Negotiators from Yale and its two largest unions finished their first two days of substantive bargaining this week with progress on minor issues and cautious optimism about the future of a new process of bargaining.
Leaders from Yale and locals 34 and 35, which represent nearly 4,000 Yale workers, said the new interest-based bargaining process worked well for the small issues they addressed this week. But with other potentially divisive issues looming, the future of the interest-based approach — as well as the new tone of labor relations it was intended to foster — remains uncertain.
As part of the new negotiating process, leaders replaced the traditional demands with 26 “interests” to be addressed in bargaining.
Union and University leaders have scheduled interest-based bargaining through April, but do not plan to address issues of wages and benefits until afterward, union spokeswoman Deborah Chernoff said. Chernoff added that both sides were unsure whether they would use interest-based bargaining when they do address economic issues.

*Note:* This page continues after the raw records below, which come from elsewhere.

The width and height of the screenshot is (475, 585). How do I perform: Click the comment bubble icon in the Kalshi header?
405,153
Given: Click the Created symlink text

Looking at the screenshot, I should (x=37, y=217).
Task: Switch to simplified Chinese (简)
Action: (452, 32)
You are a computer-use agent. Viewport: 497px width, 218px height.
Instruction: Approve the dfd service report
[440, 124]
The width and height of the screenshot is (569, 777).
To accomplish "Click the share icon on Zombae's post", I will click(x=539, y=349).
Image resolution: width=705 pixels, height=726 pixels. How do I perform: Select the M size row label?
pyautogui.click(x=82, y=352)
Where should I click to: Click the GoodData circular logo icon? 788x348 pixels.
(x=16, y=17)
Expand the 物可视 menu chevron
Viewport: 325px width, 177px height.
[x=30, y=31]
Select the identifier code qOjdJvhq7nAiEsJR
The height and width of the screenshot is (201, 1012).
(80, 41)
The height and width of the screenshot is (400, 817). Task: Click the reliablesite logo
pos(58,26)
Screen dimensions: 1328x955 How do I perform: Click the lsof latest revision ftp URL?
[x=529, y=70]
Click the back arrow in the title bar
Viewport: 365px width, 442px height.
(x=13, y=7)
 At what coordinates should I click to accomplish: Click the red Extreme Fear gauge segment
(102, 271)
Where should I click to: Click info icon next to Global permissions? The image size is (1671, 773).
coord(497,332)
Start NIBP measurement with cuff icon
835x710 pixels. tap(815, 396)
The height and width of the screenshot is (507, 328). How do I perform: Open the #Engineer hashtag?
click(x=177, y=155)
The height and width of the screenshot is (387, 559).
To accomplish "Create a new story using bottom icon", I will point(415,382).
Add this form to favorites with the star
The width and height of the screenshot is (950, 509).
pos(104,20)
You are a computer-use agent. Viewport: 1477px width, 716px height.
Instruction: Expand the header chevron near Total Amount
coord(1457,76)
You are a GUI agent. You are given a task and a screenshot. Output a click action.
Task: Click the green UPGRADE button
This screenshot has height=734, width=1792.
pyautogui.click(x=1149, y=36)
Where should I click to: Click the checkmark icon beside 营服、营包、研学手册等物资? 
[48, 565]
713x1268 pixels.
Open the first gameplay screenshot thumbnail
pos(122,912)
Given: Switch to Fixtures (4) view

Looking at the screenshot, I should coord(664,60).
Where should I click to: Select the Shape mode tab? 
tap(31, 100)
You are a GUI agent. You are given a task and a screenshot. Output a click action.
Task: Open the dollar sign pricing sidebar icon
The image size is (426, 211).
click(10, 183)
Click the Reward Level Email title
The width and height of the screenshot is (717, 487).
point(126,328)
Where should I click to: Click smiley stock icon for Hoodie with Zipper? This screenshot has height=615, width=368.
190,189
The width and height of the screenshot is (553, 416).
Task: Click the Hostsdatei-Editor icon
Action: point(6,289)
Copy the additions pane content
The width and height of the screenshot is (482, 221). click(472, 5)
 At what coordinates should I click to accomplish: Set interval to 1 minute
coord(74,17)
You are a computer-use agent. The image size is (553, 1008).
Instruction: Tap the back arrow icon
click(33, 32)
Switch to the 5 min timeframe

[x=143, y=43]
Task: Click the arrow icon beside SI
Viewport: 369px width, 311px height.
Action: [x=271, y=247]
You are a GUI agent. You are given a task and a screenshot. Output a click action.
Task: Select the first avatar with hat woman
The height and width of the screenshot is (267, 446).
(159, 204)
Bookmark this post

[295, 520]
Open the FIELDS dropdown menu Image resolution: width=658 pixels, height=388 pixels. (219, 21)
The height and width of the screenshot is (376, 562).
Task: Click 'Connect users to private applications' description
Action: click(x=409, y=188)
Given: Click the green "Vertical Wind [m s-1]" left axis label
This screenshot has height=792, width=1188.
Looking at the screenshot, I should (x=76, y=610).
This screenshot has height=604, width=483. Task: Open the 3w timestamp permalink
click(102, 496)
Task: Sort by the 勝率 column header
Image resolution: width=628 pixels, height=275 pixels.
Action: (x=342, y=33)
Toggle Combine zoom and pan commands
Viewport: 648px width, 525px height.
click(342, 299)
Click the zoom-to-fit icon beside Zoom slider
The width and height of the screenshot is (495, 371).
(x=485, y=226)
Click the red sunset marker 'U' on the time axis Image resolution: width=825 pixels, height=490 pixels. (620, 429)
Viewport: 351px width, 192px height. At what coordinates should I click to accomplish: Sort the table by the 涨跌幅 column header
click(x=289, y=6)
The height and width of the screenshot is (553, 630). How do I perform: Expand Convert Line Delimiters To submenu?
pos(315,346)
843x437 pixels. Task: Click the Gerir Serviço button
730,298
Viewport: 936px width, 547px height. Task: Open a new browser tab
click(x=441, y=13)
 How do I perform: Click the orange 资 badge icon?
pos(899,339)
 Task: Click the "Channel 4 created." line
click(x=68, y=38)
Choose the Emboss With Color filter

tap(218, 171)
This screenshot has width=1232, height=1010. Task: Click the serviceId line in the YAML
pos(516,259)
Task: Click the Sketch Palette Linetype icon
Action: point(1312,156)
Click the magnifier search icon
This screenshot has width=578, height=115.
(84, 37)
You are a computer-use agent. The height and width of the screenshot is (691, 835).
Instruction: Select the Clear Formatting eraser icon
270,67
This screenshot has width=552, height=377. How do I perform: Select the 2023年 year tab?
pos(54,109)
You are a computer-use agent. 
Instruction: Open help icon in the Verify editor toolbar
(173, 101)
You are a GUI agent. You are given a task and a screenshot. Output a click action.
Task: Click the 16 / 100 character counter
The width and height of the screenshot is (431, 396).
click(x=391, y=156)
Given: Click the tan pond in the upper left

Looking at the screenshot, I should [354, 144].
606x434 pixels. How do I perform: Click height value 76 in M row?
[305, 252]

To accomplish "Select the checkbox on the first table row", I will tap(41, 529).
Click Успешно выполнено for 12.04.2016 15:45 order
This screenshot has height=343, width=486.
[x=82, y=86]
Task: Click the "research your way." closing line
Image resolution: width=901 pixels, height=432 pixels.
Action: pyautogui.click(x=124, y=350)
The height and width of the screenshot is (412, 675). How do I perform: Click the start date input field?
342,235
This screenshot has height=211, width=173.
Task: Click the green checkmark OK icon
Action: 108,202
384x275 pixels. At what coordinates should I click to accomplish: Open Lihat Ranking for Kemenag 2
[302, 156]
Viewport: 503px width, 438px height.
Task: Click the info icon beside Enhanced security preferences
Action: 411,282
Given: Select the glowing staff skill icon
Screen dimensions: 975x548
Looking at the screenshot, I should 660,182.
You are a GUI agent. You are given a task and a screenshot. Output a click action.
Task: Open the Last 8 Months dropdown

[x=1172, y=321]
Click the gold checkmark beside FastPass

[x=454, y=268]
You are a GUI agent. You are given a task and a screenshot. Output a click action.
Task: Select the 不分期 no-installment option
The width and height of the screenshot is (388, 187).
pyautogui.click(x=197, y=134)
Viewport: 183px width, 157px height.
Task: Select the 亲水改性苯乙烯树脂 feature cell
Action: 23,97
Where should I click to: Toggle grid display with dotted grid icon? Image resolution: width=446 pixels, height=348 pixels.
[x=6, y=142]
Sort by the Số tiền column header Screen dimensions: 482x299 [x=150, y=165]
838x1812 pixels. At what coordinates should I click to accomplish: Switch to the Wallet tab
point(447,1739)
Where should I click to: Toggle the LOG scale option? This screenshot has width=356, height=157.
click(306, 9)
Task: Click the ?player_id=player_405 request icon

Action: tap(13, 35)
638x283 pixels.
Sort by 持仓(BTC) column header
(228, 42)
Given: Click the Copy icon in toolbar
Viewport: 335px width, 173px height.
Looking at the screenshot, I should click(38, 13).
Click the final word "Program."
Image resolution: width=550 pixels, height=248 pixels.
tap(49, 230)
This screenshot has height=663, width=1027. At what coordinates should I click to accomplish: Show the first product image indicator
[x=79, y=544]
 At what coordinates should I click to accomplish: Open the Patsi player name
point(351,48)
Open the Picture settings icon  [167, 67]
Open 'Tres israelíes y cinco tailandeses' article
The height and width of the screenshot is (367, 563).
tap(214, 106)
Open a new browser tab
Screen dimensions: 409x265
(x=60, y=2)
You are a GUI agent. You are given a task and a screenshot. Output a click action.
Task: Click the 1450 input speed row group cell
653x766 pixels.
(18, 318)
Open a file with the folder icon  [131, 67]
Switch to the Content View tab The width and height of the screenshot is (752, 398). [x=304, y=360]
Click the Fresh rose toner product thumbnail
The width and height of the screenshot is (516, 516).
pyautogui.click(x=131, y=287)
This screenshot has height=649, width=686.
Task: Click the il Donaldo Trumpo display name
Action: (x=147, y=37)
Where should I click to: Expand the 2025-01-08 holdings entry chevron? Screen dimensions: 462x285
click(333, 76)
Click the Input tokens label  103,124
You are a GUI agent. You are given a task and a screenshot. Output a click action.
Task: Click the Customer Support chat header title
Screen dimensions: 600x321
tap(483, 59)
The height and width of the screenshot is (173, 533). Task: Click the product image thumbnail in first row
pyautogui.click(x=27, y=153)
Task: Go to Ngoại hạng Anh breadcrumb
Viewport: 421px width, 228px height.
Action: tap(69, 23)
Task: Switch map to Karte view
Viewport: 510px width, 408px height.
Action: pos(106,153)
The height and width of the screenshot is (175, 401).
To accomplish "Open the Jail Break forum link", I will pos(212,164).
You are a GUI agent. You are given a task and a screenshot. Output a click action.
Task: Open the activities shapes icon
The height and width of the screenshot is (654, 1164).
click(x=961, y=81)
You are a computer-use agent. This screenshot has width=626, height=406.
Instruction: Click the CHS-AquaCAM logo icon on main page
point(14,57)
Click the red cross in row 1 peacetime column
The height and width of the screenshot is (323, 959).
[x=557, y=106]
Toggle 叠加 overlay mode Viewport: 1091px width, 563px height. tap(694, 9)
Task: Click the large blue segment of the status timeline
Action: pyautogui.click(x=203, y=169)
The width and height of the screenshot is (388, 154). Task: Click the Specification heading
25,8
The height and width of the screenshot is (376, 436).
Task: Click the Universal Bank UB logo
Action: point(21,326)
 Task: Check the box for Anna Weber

The interests negotiators will discuss using the new process in range from the straightforward — day care — to the complex: “How can we improve the quality of labor-management relations?”
But even one of the listed “interests” poses a potential stumbling block.
Interest number six refers to the unionizing efforts of graduate student teaching assistants and hospital workers trying to form recognized unions.
“How we can help the union grow for the long term — [and how can the current organizing efforts on campus be conducted consistent with this long term goal]*?” the interest reads.
The asterisk refers to an explanation further down the page: “The University said it was unwilling to discuss the bracketed part of this issue.”
What the University has been unwilling to discuss — and the unions have made a central part of their interests — are recognition for two groups trying to form unions: the Graduate Employees and Students Organization and workers at Yale-New Haven Hospital.
Union leaders have continually linked the growth of the unionized work force — which would more than double if the two groups were recognized as unions — with job security. University leaders have repeatedly said that they do not believe graduate students are employees, and that they do not control Yale-New Haven Hospital and therefore cannot recognize the workers there.
Legally, the contracts between Yale and locals 34 and 35 could not be held up by disputes over GESO and District 1199 since the two groups are not directly related to terms and conditions of employment for the recognized unions. But with rhetoric from both sides advocating a new tone in labor relations, the organizing drives could take on extra importance.